## Text excerpt:
On Fri, Aug 11, 2017 at 04:19:07PM -0400, Waiman Long wrote:
> > * CPU usage stats are collected and shown in "cgroup.stat" with "cpu."
> >   prefix.  Total usage is collected from scheduling events.  User/sys
> >   breakdown is sourced from tick sampling and adjusted to the usage
> >   using cputime_adjuts().
> 
> Typo: cputime_adjust()

Oops, will fix.

> > +static DEFINE_MUTEX(cgroup_stat_mutex);
> > +static DEFINE_PER_CPU(raw_spinlock_t, cgroup_cpu_stat_lock);
> 
> If the hierarchy is large enough and the stat data hasn't been read
> recently, it may take a while to accumulate all the stat data even for
> one cpu in cgroup_stat_flush_locked(). So I think it will make more
> sense to use regular spinlock_t instead of raw_spinlock_t.

They need to be raw spinlocks because the accounting side may grab
them while scheduling.  If the accumulating latency becomes
problematic, we can test for need_resched and spin_needbreak and break
out as necessary.  The iteration logic is built to allow that and an
earlier revision actually did that but I wasn't sure whether it's
actually necessary and removed it for simplicity.

If the latency ever becomes a problem, resurrecting that isn't
difficult at all.

> > +static struct cgroup *cgroup_cpu_stat_next_updated(struct cgroup *pos,
> > +						   struct cgroup *root, int cpu)
> 
> This function is trying to unwind one cgrp from the updated_children and
> updated_next linkage. It is somewhat like the opposite of
> cgroup_cpu_stat_updated(). I just feel like its name isn't intuitive
> enough to convey what it is doing. Maybe use name like
> cgroup_cpu_stat_unlink_one() to match cgroup_cpu_stat_flush_one().

Hmm... the name comes from it being an iterator - most interators are
named _next.  But, yeah, the name doesn't signifiy that it unlinks as
it goes along.  I'll rename it to cgroup_cpu_stat_pop_updated().

Thanks.

-- 
tejun

(Stored dataset records)
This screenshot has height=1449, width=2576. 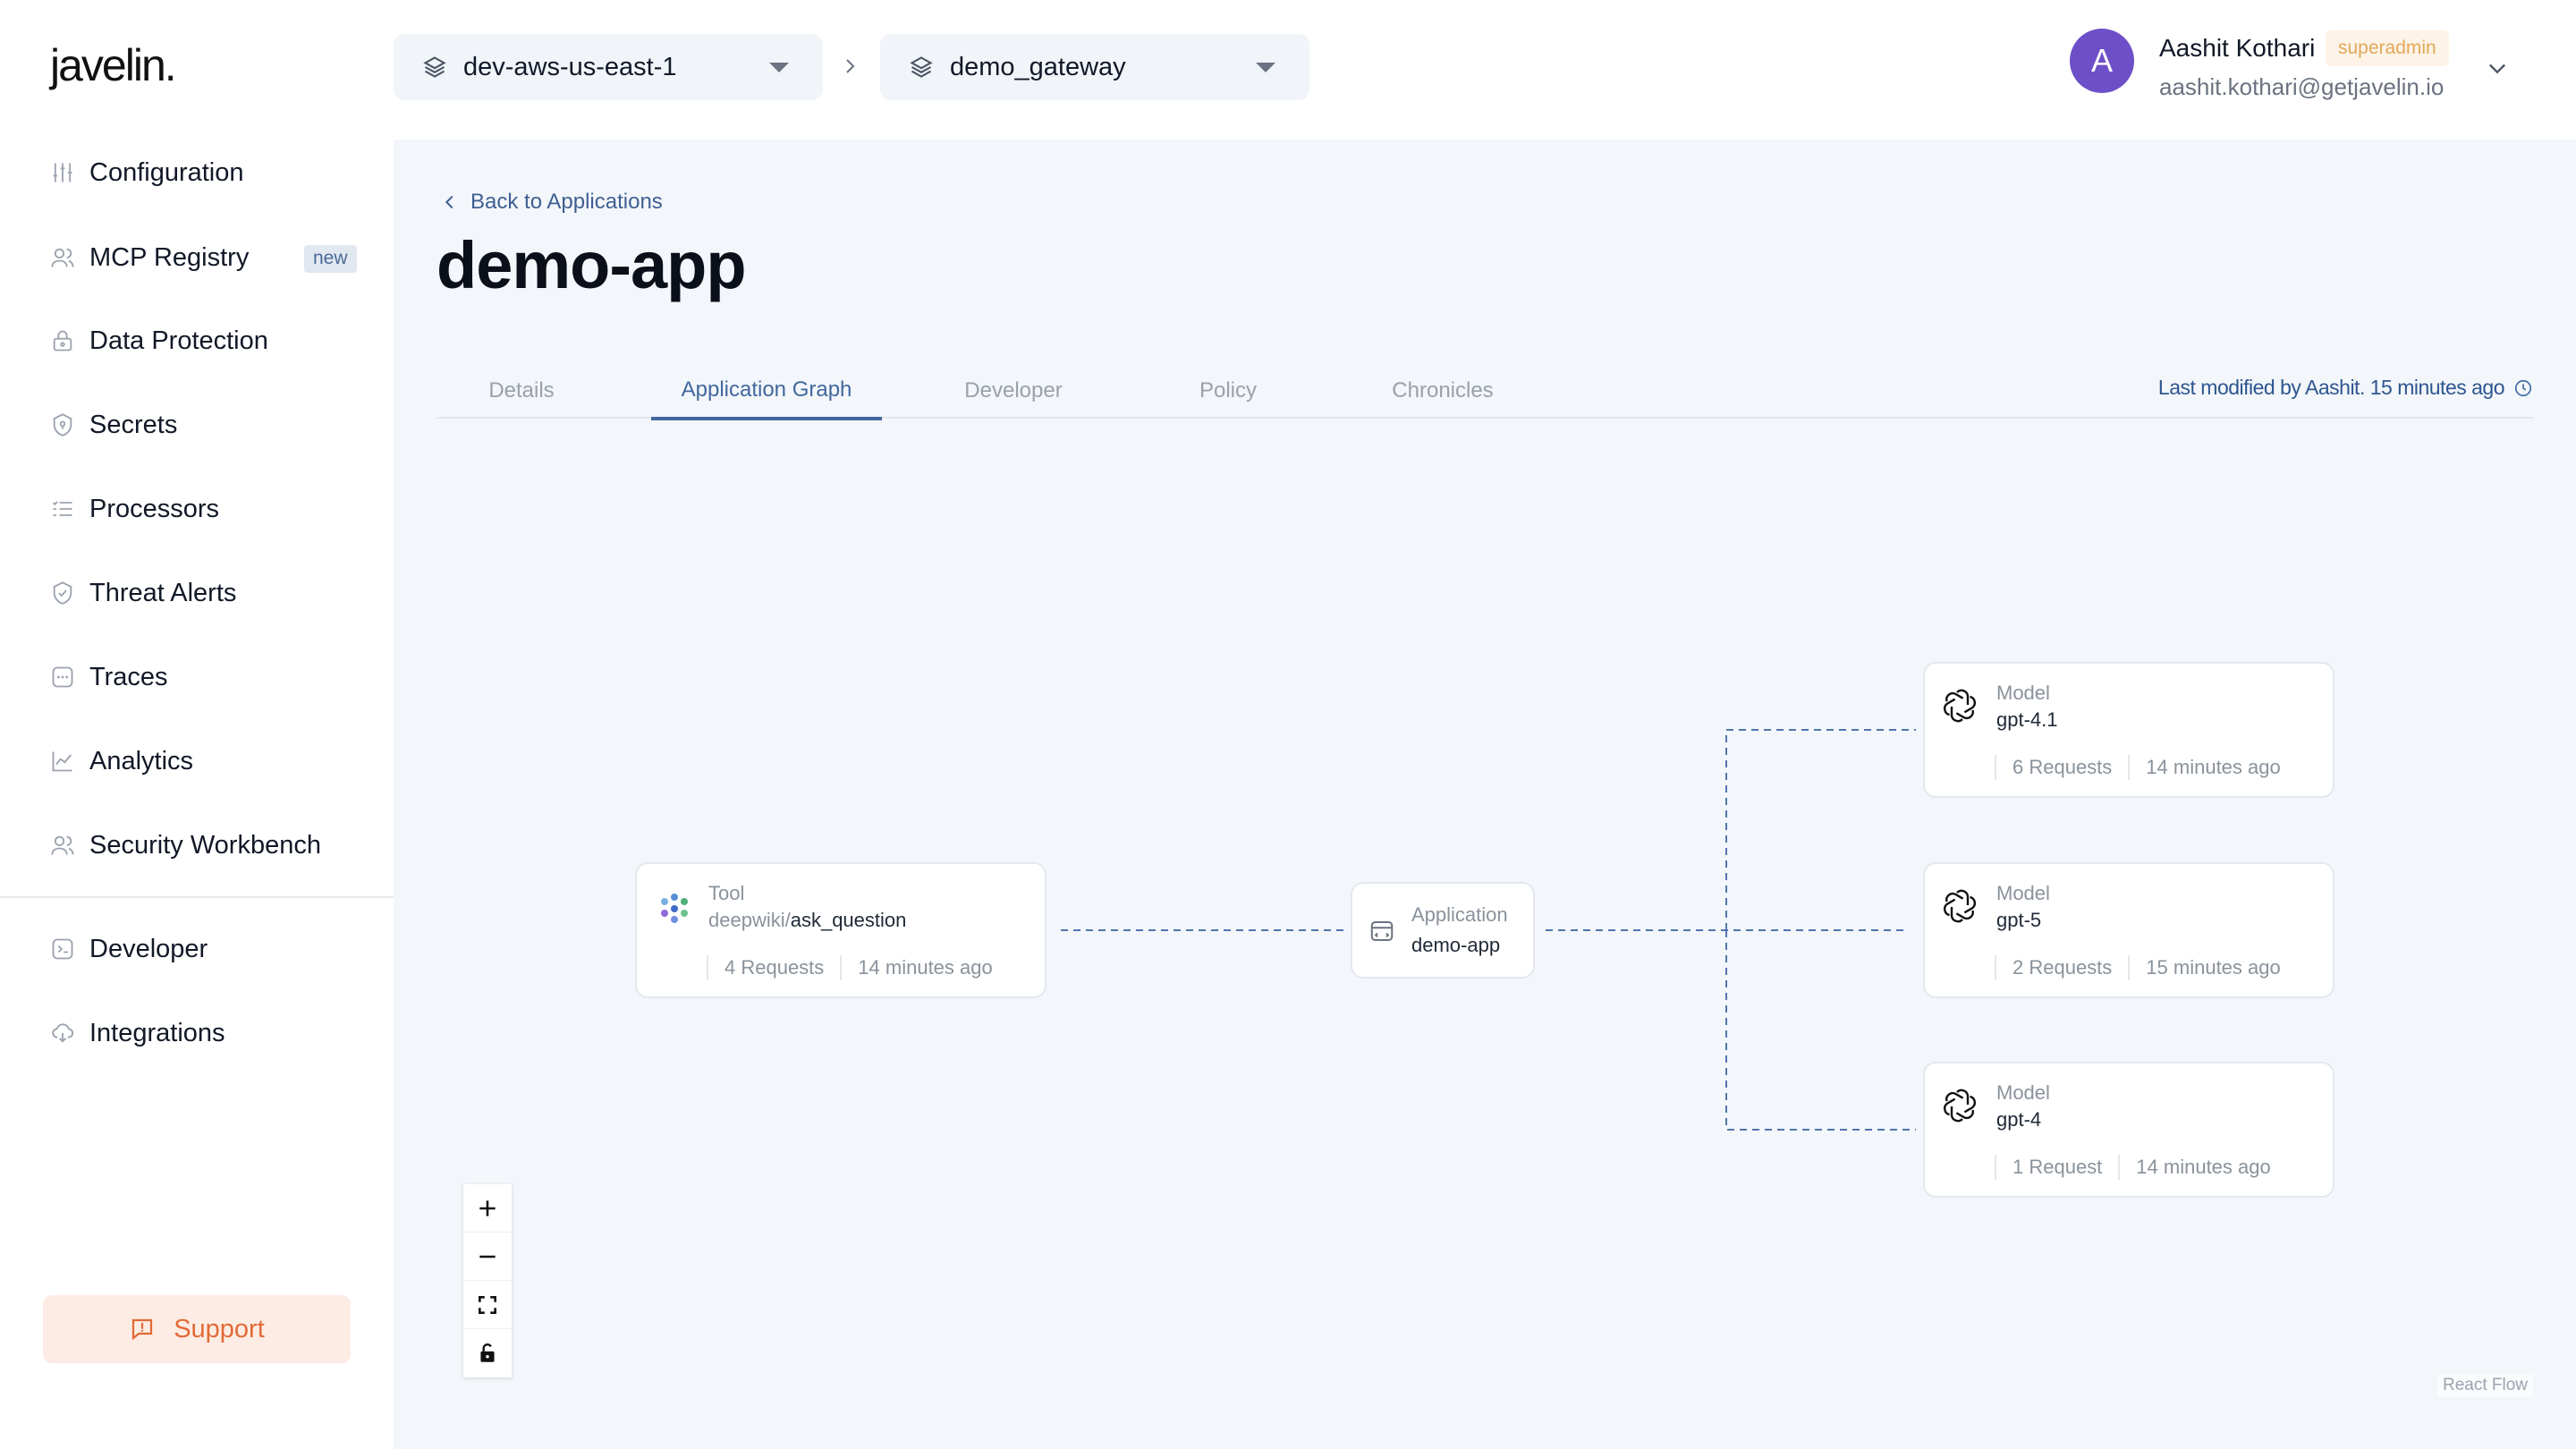 I want to click on application-window-icon, so click(x=1382, y=931).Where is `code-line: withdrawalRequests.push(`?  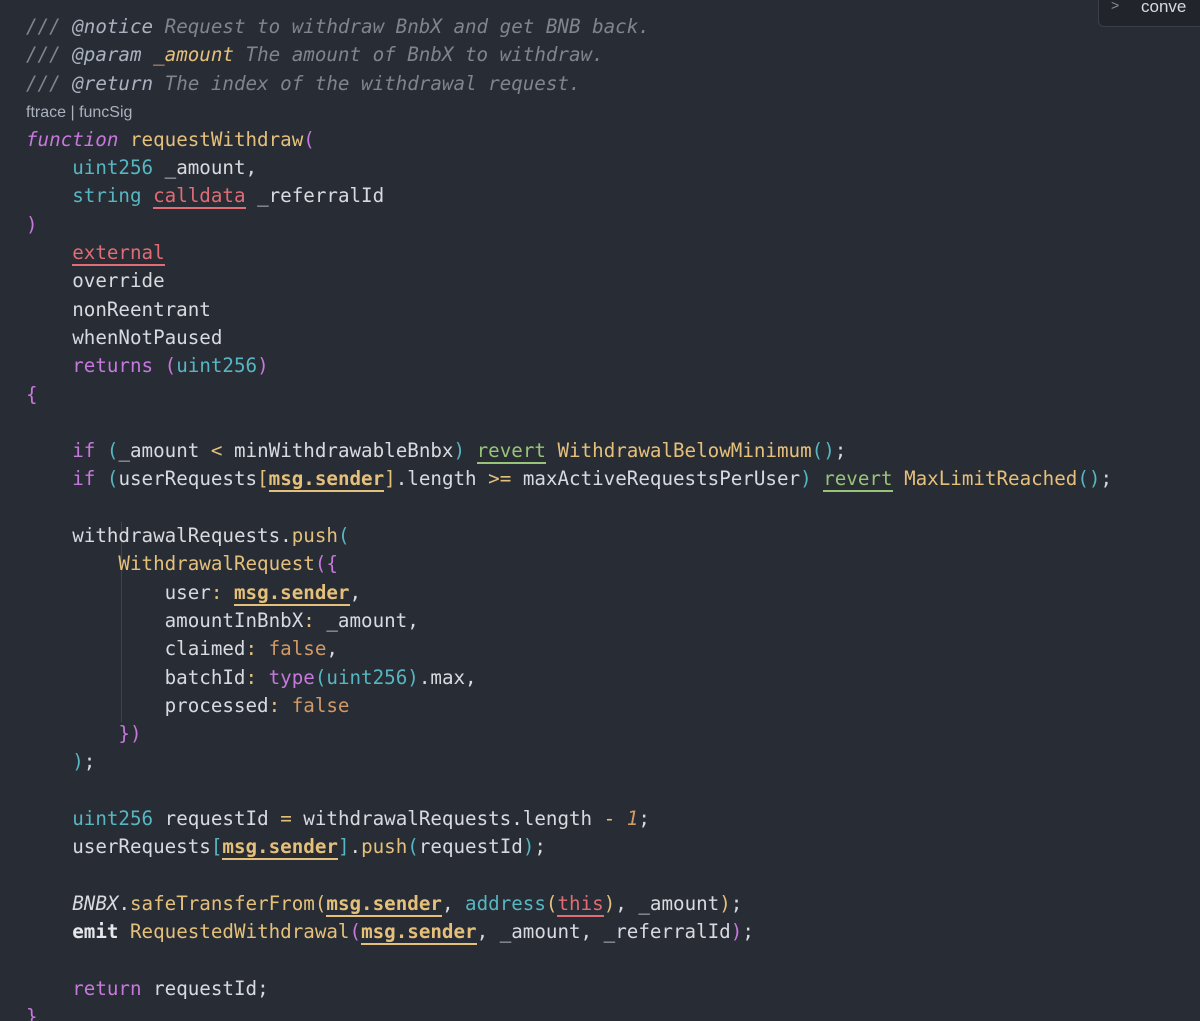 code-line: withdrawalRequests.push( is located at coordinates (211, 536).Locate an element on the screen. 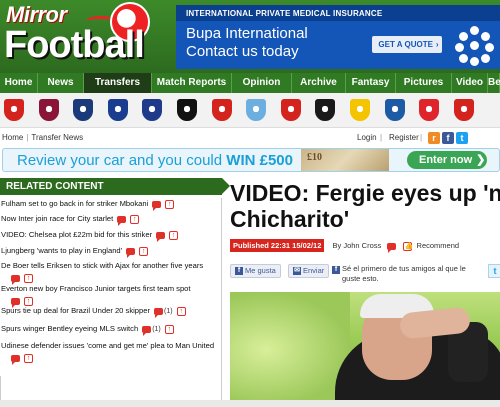 The image size is (500, 407). related-item-title: Now Inter join race for City starlet is located at coordinates (57, 218).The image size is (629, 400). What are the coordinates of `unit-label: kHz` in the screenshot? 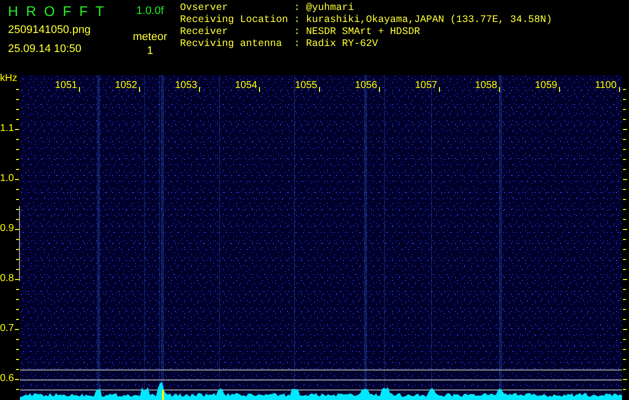 It's located at (9, 79).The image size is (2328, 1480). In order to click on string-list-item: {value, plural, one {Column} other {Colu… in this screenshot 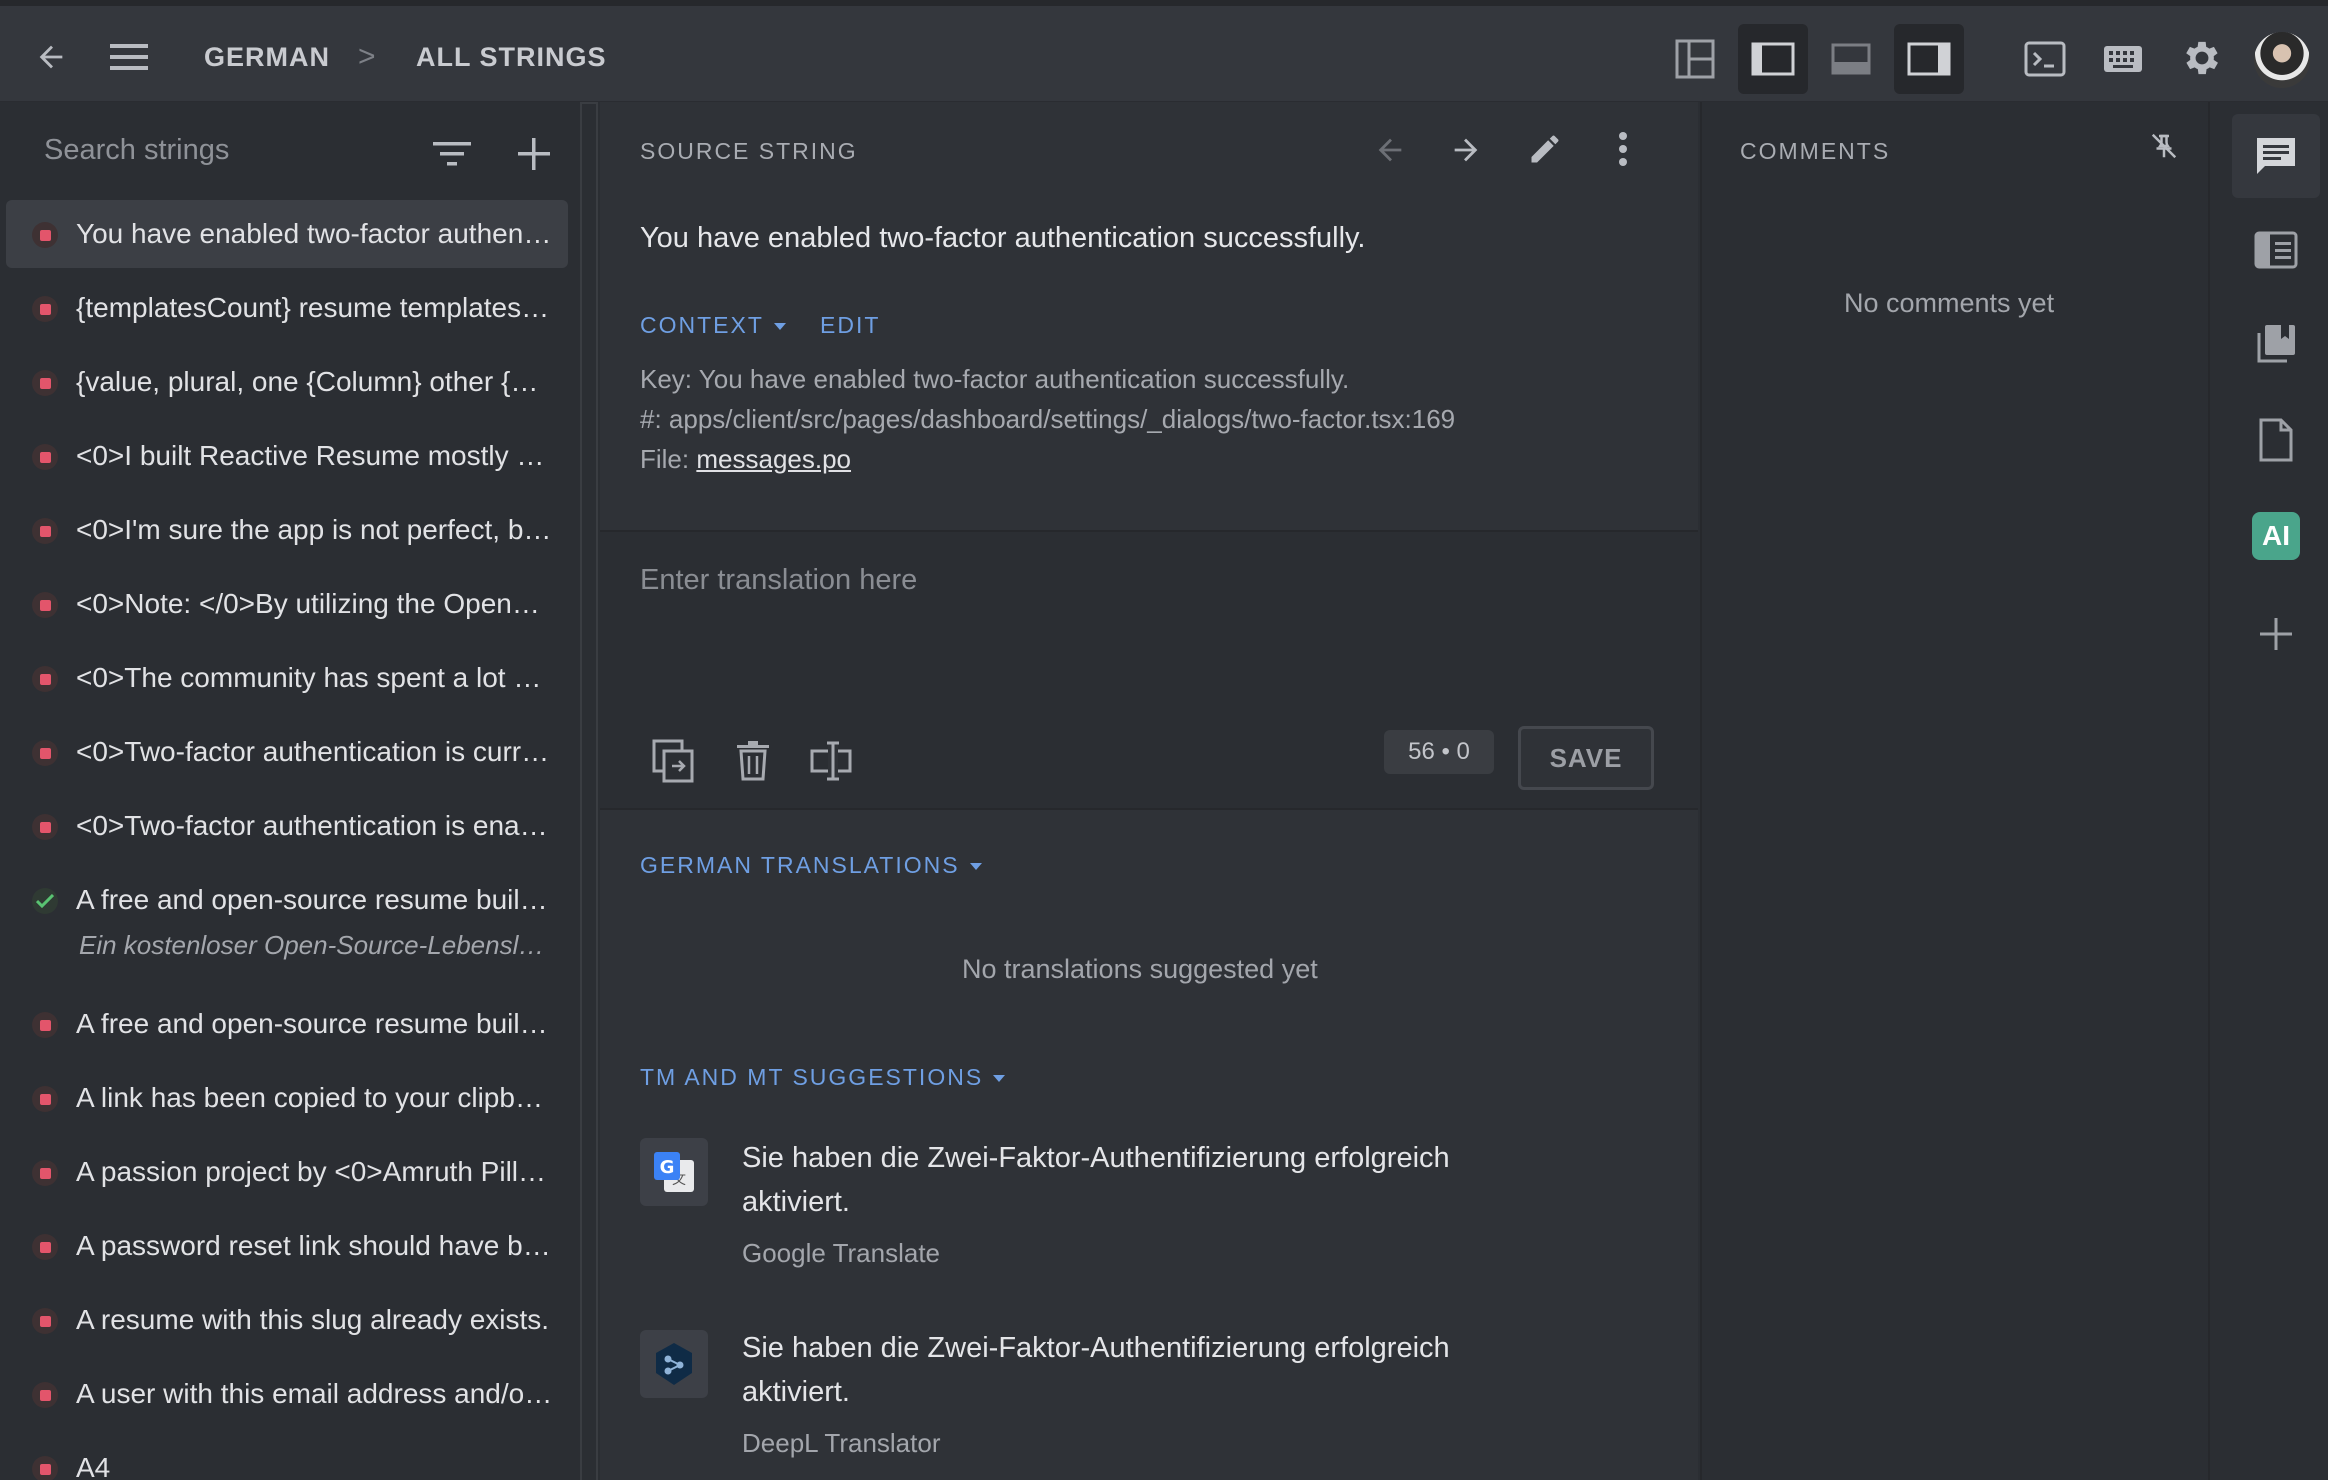, I will do `click(287, 382)`.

## What you will do:
In the cgroup CPU stats reply, restate the part that starts with "They need to" and ends with "it for simplicity.", changing "simplicity" to "clarity".

## Reply:
They need to be raw spinlocks because the accounting side may grab
them while scheduling.  If the accumulating latency becomes
problematic, we can test for need_resched and spin_needbreak and break
out as necessary.  The iteration logic is built to allow that and an
earlier revision actually did that but I wasn't sure whether it's
actually necessary and removed it for clarity.